Figura 11) Bund                                             Figura 12) Gilt – Sterlina 

Figura 13) Brent giornaliero

Figura 14) Oro in Dollari Oncia 

Da buon ultimo anche l'andamento nella settimana di consuntivo da parte del prezzo del petrolio ha risposto in maniera piuttosto accurata alla formulazione di una ipotesi, più che di una vera previsione, che comunque ci ha portati ad esprimerci nel modo che segue:Un altro mercato che potrebbe avere esaurito la sua fase di momentanea crescita è il Brent il quale lo vediamo alle prese con una trend line di resistenza anche se, per il vero non ci sentiamo di attribuire a questa trend line una reale azione di resistenza. Pensiamo tuttavia che quanto meno per la settimana entrante sia più da attendere un movimento di assestamento che non di ulteriore crescita per il petrolio con conseguenti effetti positivi per i mercati azionari. Non leggiamo nulla di particolarmente interessanti dal prezzo dell'oro in termini di effetti i che il prezzo dell'oro possa trasferire sui mercati azionari.” 

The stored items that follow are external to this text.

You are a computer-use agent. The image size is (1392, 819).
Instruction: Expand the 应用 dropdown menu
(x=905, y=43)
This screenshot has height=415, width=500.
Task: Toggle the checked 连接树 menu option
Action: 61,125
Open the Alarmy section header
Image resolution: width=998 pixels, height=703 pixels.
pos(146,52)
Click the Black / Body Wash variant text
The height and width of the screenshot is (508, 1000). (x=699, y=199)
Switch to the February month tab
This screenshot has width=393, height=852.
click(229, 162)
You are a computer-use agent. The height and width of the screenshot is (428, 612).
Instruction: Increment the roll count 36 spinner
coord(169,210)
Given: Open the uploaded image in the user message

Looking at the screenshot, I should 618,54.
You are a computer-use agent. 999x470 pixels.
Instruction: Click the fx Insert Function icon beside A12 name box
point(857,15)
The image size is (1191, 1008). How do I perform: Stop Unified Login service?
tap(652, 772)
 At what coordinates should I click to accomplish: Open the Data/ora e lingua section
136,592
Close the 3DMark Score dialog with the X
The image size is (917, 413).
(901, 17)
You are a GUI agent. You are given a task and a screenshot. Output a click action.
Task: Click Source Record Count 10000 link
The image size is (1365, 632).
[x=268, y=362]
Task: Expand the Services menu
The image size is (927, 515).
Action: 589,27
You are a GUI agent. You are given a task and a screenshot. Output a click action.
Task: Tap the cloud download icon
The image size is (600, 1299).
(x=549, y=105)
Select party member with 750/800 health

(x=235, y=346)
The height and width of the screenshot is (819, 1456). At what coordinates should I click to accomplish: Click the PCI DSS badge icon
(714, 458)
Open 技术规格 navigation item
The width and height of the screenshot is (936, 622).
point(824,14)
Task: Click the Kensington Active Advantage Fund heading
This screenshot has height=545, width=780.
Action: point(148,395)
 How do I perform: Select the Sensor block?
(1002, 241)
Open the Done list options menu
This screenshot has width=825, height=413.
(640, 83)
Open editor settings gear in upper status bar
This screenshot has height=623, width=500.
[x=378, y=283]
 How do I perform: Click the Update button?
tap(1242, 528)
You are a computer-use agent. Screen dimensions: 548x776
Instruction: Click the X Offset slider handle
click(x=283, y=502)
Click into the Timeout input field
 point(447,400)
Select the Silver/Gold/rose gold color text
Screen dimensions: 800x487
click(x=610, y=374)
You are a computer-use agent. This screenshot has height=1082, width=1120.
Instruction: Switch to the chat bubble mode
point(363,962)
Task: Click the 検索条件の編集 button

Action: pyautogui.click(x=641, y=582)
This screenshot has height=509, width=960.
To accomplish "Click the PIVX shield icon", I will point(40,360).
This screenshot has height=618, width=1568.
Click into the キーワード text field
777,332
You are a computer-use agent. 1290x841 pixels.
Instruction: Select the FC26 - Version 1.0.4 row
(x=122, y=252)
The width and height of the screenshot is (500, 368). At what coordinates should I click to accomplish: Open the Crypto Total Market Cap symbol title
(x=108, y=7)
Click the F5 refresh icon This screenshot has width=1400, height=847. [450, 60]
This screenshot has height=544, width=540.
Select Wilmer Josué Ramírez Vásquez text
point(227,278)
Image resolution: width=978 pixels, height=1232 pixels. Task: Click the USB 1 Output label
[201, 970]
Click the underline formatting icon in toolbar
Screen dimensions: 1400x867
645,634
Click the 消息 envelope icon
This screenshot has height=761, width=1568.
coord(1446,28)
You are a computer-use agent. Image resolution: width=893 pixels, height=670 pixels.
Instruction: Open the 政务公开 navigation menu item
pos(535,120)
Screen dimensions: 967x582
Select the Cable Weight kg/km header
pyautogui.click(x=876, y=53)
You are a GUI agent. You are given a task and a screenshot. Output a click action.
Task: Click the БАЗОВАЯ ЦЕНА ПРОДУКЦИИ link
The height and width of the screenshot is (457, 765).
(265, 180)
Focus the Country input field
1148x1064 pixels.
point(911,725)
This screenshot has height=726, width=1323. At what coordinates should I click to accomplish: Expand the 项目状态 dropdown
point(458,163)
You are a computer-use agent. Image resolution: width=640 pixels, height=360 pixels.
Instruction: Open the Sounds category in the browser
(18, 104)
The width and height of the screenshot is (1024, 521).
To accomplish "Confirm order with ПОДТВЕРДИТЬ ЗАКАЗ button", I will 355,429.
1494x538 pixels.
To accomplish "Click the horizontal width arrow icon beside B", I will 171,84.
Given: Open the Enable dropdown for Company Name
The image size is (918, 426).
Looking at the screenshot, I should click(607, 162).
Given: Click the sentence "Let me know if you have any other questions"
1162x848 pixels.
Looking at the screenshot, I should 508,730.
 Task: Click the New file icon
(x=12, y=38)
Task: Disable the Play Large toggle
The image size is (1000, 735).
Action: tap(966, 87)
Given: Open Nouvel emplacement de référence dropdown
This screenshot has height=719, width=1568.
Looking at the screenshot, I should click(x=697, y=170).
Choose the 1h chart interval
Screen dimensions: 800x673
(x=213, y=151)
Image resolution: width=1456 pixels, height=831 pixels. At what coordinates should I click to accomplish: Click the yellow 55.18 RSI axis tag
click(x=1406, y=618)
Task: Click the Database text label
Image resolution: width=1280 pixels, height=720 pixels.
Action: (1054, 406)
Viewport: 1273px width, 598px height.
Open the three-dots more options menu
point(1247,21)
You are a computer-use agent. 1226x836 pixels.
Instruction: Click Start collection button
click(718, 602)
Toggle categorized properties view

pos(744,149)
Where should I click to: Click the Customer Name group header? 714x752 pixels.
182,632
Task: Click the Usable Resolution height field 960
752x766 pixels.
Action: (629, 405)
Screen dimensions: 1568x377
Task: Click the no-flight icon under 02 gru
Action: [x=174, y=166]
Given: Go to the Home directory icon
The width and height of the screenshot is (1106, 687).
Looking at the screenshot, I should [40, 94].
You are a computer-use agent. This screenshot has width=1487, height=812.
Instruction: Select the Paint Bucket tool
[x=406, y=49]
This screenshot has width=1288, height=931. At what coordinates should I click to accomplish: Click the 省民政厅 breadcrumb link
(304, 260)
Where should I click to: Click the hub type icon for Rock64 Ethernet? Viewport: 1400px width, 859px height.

In conclusione di questo panorama sui mercati non strettamente azionari possiamo quindi dire che mentre continuiamo vedere un elevato livello delle quotazioni dei titoli a reddito fisso che permangono tali nonostante i ripetuti interventi sui tassi di interesse americani, e che una loro eventuale alienazione comporterebbe la generazione di una rilevante massa di liquidità che potrebbe orientarsi verso i mercati azionari, il quadro di fondo è dominato dalla situazione del Dollaro.  

Abbiamo infatti visto come sui livelli attuali il Dollaro sia da considerare su un livello di massimo recupero conseguente alla fase di forte indebolimento che ha caratterizzato la seconda parte del 2004. Su questo livello di cambio siamo più propensi a liquidare parzialmente posizioni detenute in fondi azionari espressi in dollari che non ad aprire nuove posizioni su questa valuta.  

Questa visione di indebolimento del Dollaro di medio periodo, che ha una elevata importanza su investimenti in fondi azionari, può non condizionare una operativa di investimento di più breve termine su ETF a valere sul mercato azionario americano e proprio questo convincimento ci potrà portare nel corso della settimane entrante a dare indicazioni in questo proposito.